▶ GIVEN TASK
Reproduce without alteration the lines beginning with the one that contains "Screen dimensions: 198x119" and continuing through the one that contains "click(333, 105)", including both.

▶ DATA RECORDS
━━━━━━━━━━━━━━━━━━━━━━━━━━━━━━

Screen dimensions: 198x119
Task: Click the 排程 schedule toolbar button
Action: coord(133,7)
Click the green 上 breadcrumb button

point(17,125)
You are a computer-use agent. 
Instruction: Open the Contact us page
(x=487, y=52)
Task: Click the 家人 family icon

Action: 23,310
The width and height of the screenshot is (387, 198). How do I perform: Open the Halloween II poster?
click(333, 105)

━━━━━━━━━━━━━━━━━━━━━━━━━━━━━━

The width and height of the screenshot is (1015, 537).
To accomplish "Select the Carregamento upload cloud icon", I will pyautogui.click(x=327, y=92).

━━━━━━━━━━━━━━━━━━━━━━━━━━━━━━

▶ EXERCISE ANSWER
Screen dimensions: 198x119
Task: Click the 排程 schedule toolbar button
Action: coord(133,7)
Click the green 上 breadcrumb button

point(17,125)
You are a computer-use agent. 
Instruction: Open the Contact us page
(x=487, y=52)
Task: Click the 家人 family icon

Action: 23,310
The width and height of the screenshot is (387, 198). How do I perform: Open the Halloween II poster?
click(333, 105)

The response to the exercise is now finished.